(DATA IN THIS EXERCISE Opens)

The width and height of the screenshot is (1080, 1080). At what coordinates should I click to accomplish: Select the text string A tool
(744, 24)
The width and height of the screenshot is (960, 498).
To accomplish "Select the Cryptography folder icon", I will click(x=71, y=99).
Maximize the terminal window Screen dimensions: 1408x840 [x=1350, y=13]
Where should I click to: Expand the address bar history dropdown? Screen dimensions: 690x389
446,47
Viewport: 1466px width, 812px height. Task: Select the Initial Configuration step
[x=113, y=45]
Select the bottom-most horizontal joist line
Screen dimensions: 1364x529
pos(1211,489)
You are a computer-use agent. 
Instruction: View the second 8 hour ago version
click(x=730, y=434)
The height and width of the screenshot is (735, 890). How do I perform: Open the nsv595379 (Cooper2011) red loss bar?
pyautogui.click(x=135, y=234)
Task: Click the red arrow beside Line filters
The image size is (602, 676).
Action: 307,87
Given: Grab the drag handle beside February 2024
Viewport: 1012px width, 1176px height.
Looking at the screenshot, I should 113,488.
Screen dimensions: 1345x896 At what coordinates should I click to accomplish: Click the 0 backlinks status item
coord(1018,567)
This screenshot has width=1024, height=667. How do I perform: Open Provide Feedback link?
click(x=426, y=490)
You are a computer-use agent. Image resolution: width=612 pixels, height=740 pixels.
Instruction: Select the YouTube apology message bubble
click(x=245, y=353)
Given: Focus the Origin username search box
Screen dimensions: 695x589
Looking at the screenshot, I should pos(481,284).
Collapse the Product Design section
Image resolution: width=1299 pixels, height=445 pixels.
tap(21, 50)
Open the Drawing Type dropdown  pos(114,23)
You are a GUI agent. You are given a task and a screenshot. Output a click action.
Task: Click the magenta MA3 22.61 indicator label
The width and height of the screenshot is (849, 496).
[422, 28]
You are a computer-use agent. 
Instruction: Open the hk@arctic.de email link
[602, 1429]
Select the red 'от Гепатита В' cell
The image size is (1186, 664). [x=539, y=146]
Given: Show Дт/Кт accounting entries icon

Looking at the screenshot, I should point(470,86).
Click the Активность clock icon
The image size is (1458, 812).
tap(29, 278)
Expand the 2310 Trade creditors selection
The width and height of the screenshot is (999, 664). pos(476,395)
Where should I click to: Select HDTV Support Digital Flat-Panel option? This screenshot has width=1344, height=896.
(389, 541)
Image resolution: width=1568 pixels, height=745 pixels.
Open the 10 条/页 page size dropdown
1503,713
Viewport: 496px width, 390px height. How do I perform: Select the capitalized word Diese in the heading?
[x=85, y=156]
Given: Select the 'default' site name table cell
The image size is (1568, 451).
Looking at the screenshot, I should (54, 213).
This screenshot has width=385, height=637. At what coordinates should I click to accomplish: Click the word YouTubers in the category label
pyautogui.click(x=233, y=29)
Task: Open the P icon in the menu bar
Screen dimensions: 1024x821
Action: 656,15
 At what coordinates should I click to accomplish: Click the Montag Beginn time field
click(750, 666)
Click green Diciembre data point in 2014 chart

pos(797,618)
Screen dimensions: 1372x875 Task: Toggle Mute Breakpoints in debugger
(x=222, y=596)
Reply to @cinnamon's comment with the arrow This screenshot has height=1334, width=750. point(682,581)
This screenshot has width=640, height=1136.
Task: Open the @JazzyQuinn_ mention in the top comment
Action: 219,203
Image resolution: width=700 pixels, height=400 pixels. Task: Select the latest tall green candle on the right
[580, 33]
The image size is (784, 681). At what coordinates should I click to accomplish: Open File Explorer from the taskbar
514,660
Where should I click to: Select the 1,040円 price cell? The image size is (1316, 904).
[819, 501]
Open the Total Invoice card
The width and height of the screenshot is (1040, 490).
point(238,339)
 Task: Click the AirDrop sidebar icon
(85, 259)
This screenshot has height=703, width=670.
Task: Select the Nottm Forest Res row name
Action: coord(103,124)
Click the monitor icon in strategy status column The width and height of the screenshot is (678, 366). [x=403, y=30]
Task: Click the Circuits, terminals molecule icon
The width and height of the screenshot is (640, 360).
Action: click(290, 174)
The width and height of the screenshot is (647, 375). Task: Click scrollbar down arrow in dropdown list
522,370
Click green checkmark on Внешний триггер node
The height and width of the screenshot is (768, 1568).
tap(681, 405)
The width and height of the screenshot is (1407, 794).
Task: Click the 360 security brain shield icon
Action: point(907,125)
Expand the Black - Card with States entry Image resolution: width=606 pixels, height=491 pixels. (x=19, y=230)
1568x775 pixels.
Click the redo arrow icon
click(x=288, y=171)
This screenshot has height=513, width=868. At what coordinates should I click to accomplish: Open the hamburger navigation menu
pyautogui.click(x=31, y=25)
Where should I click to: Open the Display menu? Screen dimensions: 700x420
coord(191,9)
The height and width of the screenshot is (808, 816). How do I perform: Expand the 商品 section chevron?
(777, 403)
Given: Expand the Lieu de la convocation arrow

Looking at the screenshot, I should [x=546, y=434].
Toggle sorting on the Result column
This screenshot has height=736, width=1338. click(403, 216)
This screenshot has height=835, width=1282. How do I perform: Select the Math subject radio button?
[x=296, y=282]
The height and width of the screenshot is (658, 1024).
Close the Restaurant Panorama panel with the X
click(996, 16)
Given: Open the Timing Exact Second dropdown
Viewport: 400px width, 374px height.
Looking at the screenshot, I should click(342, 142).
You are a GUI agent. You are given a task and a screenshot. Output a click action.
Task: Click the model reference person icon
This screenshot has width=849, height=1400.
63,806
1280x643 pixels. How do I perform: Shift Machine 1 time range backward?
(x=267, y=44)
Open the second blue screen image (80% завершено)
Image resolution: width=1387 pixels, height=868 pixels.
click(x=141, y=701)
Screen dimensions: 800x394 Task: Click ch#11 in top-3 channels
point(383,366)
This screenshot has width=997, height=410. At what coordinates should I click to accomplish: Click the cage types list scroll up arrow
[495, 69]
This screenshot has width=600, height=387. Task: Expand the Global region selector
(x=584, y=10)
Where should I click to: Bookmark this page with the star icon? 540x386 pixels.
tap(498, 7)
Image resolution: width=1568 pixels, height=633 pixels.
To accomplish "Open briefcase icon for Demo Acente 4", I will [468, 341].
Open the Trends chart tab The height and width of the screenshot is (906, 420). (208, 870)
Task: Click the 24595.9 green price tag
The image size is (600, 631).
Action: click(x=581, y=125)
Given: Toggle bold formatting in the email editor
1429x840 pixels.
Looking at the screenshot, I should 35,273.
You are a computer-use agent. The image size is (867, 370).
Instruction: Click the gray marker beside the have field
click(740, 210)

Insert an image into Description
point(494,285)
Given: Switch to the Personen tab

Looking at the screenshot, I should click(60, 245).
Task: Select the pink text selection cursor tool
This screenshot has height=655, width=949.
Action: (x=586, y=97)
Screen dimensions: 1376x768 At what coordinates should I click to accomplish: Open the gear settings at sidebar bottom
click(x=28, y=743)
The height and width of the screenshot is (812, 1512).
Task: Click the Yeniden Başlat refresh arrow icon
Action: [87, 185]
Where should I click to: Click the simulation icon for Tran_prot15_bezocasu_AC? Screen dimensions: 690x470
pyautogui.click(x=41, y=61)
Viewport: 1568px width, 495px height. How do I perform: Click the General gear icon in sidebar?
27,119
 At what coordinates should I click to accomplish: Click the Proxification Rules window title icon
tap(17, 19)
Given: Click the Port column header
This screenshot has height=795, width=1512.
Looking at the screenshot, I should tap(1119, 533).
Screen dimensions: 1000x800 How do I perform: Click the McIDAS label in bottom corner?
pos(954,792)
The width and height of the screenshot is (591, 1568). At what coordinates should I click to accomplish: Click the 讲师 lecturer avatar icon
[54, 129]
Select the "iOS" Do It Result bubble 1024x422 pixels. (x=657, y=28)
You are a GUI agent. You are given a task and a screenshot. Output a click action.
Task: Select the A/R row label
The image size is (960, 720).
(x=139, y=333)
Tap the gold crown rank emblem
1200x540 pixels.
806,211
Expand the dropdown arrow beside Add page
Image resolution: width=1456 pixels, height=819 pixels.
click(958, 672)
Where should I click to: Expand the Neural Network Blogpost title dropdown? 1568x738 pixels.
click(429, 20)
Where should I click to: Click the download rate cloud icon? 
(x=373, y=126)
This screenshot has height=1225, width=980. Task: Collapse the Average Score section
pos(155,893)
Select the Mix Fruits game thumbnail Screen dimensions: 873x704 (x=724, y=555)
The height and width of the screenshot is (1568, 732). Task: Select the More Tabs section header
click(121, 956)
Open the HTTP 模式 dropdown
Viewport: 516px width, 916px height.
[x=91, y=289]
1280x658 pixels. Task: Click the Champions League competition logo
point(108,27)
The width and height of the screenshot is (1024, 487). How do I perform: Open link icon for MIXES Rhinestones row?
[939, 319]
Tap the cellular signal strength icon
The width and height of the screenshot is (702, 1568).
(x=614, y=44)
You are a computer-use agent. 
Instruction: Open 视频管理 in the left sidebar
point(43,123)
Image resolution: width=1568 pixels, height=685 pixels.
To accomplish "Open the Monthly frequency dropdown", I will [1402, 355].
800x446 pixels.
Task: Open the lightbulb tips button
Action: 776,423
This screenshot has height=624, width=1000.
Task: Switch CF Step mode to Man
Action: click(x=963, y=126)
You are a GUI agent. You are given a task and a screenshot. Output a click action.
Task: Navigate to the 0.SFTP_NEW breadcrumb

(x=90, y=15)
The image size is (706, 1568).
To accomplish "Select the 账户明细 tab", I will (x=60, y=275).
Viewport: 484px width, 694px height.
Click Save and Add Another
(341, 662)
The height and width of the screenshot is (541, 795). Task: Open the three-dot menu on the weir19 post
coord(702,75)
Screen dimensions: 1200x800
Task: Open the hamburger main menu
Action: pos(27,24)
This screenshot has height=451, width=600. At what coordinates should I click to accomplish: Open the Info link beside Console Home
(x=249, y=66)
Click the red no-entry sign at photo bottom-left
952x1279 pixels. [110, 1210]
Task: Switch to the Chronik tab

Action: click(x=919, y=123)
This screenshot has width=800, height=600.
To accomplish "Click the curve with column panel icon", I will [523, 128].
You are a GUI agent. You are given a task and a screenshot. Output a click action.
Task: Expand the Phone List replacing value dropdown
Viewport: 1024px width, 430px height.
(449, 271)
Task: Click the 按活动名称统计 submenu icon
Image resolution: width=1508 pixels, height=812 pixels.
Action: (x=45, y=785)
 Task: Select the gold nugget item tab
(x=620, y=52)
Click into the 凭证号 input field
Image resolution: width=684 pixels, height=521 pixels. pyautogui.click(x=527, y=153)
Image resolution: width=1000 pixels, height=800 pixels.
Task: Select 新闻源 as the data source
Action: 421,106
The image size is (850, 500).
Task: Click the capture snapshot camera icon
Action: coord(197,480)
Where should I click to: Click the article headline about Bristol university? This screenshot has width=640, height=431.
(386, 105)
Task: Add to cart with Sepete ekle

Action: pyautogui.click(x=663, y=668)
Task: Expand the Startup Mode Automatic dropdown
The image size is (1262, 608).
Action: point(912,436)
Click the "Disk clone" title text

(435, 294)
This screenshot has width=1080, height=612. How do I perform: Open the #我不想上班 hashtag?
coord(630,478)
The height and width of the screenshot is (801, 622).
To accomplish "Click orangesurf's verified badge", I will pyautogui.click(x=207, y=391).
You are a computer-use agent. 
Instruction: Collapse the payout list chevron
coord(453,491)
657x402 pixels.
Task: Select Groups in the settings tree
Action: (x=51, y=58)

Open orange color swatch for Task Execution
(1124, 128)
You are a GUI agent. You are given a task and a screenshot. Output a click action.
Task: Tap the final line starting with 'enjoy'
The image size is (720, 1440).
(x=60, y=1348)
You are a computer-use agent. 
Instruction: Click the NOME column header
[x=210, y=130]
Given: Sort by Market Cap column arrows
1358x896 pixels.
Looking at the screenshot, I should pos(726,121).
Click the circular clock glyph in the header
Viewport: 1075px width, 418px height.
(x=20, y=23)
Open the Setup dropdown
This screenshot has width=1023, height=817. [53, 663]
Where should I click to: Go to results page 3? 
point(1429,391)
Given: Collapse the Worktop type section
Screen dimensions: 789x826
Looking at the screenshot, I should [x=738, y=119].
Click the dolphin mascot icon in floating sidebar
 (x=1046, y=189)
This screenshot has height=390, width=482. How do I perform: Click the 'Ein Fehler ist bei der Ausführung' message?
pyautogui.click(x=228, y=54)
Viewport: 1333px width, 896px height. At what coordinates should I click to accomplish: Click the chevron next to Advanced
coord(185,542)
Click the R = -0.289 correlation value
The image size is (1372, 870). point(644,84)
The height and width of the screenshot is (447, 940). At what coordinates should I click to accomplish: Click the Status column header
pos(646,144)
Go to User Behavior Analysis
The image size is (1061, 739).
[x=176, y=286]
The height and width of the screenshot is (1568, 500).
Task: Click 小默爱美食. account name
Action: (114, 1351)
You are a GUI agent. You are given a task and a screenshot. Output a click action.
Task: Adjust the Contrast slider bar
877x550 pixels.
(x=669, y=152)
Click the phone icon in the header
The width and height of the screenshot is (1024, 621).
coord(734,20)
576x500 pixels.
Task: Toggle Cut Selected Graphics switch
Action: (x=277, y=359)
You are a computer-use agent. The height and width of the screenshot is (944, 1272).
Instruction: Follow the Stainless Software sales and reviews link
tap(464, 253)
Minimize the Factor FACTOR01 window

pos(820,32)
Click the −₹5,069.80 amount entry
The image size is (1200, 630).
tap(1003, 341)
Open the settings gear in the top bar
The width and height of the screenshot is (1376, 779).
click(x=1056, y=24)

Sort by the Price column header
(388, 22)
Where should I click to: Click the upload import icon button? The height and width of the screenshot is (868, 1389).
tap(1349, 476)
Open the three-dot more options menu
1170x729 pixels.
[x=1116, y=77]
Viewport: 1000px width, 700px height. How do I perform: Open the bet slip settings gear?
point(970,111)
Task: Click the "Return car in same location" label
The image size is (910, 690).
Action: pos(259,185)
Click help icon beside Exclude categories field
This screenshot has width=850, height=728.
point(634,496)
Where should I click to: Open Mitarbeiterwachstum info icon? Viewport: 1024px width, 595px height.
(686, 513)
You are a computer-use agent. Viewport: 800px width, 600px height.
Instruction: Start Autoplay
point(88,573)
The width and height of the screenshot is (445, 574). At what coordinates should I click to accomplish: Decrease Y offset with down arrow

(DATA IN THIS EXERCISE Closes)

**WHAT THIS TASK INVOLVES**
Search the lines above for the string "clock" and copy each line that has it.

**TASK ANSWER**
Click the Активность clock icon
Click the circular clock glyph in the header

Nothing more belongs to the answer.